Quien quiera ver una obra maestra no puede hacer mejor inversión que pagar una entrada para "La vida de Pi". Y es que con ese único ticket podrá degustar dos por el precio de una.
La primera, que ocupa los ciento diez minutos iniciales del metraje, es una deslumbrante cinta de aventuras, ataviada con uno de los más brillantes despliegues visuales de la historia del cine, que mantendrá al afortunado espectador pegado al asiento durante una hora y cincuenta minutos preguntándose qué va a suceder a continuación. La única pega es que su avance desafía progresivamente la credulidad del espectador. Pero es entonces cuando el desenlace llega al rescate, dando sentido y coherencia al film y transformándolo en algo totalmente diferente.
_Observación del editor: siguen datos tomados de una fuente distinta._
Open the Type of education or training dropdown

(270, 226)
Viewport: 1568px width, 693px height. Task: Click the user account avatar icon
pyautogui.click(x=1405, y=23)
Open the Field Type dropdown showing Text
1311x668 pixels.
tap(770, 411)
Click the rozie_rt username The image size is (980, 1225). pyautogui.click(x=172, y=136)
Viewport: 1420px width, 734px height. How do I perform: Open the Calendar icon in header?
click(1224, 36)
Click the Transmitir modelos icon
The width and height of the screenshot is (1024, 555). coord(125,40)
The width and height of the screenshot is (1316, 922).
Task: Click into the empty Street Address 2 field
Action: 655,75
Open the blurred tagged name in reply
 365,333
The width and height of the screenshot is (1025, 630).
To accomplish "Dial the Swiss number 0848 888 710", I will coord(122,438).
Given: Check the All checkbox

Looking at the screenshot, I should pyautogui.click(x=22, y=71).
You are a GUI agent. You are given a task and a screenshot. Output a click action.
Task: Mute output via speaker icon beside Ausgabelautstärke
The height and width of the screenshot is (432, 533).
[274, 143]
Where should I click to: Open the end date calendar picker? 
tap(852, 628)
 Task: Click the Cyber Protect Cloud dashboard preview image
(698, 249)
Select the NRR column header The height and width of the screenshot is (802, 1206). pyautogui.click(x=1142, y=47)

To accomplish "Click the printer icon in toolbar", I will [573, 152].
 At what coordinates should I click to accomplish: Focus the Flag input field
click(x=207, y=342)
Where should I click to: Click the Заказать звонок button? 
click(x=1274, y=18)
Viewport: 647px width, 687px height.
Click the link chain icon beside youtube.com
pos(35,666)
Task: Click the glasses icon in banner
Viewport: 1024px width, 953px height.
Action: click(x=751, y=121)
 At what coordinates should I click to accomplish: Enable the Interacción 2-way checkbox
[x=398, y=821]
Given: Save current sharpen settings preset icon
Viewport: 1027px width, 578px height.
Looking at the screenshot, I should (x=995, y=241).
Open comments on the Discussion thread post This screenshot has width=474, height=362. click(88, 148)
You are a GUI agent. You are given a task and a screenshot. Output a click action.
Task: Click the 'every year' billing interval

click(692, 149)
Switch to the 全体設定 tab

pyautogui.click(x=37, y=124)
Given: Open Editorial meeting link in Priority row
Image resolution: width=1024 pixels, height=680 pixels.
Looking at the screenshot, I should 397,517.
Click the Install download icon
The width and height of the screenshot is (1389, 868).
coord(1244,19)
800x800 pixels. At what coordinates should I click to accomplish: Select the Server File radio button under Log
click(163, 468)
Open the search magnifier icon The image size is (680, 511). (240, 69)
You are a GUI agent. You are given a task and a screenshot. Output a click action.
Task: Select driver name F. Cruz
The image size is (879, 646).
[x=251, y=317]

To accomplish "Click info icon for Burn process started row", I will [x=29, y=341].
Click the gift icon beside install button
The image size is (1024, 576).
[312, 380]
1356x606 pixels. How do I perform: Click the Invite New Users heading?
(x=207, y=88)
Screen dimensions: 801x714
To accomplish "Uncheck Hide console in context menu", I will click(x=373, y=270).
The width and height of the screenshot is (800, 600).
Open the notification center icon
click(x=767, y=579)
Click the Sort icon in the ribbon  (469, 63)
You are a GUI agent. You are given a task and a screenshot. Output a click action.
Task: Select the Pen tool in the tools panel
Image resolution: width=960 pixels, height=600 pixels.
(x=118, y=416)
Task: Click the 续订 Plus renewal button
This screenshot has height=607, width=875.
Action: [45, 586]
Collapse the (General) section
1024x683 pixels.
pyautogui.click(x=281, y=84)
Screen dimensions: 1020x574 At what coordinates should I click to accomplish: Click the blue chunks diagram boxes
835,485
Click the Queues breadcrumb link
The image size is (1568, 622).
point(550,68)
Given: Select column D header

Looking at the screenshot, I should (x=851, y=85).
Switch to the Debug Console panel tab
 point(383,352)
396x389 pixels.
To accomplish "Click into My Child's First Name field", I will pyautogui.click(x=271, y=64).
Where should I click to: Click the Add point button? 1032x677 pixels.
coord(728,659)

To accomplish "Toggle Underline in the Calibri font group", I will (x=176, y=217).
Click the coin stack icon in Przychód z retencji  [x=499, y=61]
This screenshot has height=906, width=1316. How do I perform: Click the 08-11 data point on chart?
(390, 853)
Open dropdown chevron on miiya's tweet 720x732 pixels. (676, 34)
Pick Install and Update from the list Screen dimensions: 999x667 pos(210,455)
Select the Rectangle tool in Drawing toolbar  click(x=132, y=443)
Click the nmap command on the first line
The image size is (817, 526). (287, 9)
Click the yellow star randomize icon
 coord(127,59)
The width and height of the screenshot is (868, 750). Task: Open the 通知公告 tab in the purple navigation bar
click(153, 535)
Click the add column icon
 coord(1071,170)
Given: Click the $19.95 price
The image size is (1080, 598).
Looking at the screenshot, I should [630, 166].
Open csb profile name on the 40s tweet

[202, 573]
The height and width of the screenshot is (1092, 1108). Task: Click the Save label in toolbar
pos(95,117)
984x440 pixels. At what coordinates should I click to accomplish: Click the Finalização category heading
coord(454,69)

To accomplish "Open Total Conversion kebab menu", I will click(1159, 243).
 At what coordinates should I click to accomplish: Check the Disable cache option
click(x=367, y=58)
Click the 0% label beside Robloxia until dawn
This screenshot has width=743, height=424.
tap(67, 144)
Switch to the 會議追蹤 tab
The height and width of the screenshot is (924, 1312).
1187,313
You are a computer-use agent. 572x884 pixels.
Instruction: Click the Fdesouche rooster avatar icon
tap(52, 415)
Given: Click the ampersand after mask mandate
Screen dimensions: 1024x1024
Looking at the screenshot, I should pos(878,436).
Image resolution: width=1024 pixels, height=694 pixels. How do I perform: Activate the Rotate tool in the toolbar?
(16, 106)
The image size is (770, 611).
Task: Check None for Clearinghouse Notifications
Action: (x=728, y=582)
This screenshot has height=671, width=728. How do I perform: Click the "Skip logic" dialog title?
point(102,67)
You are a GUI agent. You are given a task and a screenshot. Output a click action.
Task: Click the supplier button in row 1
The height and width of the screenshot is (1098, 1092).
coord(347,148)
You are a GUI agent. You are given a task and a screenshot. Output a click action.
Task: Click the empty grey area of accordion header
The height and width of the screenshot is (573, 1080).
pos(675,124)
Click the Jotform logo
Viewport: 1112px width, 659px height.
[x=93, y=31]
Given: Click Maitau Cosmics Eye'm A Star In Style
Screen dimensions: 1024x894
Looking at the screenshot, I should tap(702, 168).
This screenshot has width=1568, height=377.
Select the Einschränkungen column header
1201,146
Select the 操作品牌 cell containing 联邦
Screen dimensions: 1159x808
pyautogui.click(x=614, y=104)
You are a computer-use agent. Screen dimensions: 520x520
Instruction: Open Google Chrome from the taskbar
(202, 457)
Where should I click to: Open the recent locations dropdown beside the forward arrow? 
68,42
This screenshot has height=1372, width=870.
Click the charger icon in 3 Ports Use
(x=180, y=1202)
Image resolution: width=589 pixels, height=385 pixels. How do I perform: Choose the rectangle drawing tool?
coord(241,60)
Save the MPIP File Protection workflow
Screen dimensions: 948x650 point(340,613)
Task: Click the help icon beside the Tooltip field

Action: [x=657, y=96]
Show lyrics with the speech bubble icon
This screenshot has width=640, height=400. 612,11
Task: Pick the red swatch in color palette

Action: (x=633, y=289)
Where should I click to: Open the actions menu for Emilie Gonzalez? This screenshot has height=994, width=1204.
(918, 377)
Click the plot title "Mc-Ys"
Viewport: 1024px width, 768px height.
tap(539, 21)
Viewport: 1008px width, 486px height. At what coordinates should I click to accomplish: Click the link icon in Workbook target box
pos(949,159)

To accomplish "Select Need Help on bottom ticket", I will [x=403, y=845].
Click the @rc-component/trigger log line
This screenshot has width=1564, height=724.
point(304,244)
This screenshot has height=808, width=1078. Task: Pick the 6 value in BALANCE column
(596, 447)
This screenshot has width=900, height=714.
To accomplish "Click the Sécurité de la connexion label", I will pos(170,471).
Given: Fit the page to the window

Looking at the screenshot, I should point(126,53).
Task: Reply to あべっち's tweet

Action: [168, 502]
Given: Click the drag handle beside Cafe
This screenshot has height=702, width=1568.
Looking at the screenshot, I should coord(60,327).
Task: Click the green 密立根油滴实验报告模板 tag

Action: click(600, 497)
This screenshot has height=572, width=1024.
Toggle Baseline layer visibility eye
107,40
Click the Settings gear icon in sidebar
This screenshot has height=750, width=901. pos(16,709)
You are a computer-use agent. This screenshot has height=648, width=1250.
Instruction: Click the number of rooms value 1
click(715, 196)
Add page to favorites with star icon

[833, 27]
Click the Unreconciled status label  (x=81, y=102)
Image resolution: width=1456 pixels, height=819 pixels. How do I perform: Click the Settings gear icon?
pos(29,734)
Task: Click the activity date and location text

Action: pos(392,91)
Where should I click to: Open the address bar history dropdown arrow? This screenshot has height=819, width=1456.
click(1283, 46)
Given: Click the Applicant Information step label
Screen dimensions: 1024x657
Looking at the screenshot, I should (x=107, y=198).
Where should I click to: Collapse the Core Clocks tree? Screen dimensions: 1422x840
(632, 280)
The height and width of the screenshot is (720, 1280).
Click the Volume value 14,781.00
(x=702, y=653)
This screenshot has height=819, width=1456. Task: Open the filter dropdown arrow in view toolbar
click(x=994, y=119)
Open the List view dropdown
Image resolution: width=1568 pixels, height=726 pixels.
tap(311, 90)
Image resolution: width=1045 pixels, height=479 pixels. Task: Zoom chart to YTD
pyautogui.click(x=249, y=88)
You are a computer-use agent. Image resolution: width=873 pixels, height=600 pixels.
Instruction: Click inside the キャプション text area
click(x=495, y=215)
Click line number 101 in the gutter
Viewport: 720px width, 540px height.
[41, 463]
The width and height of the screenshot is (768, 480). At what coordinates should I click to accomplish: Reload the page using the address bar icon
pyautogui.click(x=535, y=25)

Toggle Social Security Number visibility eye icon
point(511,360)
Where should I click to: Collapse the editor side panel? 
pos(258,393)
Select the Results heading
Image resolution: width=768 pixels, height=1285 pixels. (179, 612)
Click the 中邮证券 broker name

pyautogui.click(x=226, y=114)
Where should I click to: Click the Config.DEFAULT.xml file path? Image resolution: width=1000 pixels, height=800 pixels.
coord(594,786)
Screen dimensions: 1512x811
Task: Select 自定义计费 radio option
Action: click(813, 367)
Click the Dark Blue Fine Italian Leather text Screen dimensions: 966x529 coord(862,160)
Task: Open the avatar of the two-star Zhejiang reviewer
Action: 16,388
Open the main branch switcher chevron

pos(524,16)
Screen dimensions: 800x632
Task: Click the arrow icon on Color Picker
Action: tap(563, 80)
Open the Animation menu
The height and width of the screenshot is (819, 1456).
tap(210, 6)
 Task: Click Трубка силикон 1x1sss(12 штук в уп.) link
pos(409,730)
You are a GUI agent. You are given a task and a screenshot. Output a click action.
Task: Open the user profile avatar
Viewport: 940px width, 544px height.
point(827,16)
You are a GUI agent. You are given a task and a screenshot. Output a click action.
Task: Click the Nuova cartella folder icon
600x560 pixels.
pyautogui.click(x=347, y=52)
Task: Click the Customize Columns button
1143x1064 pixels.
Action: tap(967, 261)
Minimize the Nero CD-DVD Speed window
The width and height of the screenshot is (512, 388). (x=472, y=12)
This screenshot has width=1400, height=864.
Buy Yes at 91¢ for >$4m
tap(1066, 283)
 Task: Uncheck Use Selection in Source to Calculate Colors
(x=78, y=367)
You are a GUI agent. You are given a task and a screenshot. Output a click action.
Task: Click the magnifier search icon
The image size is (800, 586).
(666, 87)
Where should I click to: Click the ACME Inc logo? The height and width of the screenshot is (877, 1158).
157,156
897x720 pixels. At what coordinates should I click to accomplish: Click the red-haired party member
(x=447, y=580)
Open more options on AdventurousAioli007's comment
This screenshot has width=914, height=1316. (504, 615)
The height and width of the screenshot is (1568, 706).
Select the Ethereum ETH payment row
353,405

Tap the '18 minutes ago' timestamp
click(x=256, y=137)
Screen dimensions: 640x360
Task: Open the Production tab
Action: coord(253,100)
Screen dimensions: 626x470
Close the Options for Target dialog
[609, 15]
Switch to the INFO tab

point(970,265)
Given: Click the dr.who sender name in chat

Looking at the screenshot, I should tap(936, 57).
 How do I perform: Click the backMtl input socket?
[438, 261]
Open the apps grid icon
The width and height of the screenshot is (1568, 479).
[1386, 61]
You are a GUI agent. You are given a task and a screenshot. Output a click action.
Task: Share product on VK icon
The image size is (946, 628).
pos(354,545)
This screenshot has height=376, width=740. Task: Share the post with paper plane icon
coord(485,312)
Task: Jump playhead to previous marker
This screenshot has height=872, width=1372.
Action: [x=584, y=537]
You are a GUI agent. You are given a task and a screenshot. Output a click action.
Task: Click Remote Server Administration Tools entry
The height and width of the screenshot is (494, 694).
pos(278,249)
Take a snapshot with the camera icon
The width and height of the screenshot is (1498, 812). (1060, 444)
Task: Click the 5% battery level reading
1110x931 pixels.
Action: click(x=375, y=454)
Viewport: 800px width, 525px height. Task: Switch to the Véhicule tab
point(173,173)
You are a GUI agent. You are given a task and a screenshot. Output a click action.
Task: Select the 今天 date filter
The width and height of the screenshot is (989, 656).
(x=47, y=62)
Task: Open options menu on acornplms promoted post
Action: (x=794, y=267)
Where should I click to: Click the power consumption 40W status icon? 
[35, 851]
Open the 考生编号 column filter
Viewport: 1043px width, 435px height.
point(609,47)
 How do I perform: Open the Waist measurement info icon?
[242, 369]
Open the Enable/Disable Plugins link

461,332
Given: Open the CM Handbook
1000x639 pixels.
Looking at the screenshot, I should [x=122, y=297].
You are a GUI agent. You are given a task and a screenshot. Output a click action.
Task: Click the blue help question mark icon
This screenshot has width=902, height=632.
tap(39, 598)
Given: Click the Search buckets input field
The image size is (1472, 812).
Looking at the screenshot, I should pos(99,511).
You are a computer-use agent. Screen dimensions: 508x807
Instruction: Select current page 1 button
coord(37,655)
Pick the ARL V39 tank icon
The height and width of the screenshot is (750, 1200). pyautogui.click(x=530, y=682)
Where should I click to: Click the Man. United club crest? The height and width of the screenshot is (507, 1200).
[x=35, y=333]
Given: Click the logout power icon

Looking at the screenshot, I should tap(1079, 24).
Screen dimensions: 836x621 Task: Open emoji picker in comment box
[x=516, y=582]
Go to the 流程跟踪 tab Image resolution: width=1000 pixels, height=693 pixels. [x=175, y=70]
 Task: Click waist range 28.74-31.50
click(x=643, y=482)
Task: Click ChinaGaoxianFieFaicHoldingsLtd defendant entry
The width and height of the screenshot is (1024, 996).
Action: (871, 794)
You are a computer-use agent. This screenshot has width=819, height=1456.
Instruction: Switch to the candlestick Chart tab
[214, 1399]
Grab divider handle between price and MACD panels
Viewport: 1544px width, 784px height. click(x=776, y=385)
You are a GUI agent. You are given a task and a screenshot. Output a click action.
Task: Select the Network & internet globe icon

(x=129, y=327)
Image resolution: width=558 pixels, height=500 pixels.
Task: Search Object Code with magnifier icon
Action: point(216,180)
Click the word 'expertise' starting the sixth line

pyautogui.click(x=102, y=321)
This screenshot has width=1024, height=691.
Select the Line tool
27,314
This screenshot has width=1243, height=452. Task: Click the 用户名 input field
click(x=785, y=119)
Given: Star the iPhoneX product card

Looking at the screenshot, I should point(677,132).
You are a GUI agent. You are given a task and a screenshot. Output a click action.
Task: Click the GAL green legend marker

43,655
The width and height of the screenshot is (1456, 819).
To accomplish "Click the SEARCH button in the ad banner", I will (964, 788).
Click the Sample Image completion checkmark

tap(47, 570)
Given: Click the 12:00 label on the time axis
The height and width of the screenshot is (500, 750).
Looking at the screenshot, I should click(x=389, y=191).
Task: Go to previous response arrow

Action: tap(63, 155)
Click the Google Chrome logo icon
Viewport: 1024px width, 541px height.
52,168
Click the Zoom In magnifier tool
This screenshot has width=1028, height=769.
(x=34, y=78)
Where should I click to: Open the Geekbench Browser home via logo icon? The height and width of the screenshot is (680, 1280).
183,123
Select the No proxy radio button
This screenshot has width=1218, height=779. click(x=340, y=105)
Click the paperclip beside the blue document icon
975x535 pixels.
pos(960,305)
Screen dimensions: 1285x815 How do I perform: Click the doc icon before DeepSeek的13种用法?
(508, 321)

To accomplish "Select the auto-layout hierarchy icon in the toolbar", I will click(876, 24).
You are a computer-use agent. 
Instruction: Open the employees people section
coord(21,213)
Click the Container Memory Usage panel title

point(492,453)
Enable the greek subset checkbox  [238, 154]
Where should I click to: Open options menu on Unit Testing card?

Porque ni "La vida de Pi" ni el libro de Yann Martel que Ang Lee lleva con maestría a la gran pantalla versan, en realidad, sobre la aventuras de un náufrago Pi y su tigre de Bengala. Son una reflexión de asombrosa profundidad sobre el origen y la naturaleza de las religiones. Tras haber abrazado el hinduismo, el cristianismo y el islam, Pi, ante su descenso a los infiernos, se ve obligado a fabricar su propia mitología, una increíble gesta de tigres, cebras, orangutanes e islas perdidas en el mar que sustituye a la historia de degradación, muerte homicida y canibalismo que se inicia tras su naufragio. Lee (superando los titubeos del libro) disecciona así, con la precisión de un bisturí, la esencia de una religión: una fabulación que edulcora con leyendas las partes más cruentas e indigeribles de la existencia humana. Inexplicablemente, por cierto, hay quien ha visto en el film un ejercicio de proselitismo religioso. Muestra evidente de no haberlo entendido bien.
"La vida de Pi" (el nombre es todo un guiño: "pi" es el número irracional por excelencia) es la mejor película del año 2.012 y de la década iniciada en 2.010. Una obra maestra que debe mucha de su grandeza al libro de Martel, una lectura altamente recomendable para atar del todo los cabos de este magnífico conjunto.
Fabulosa. Ahora, la pelota queda en el tejado de los mastuerzos hollywoodenses, de los que puede esperarse cualquier cosa.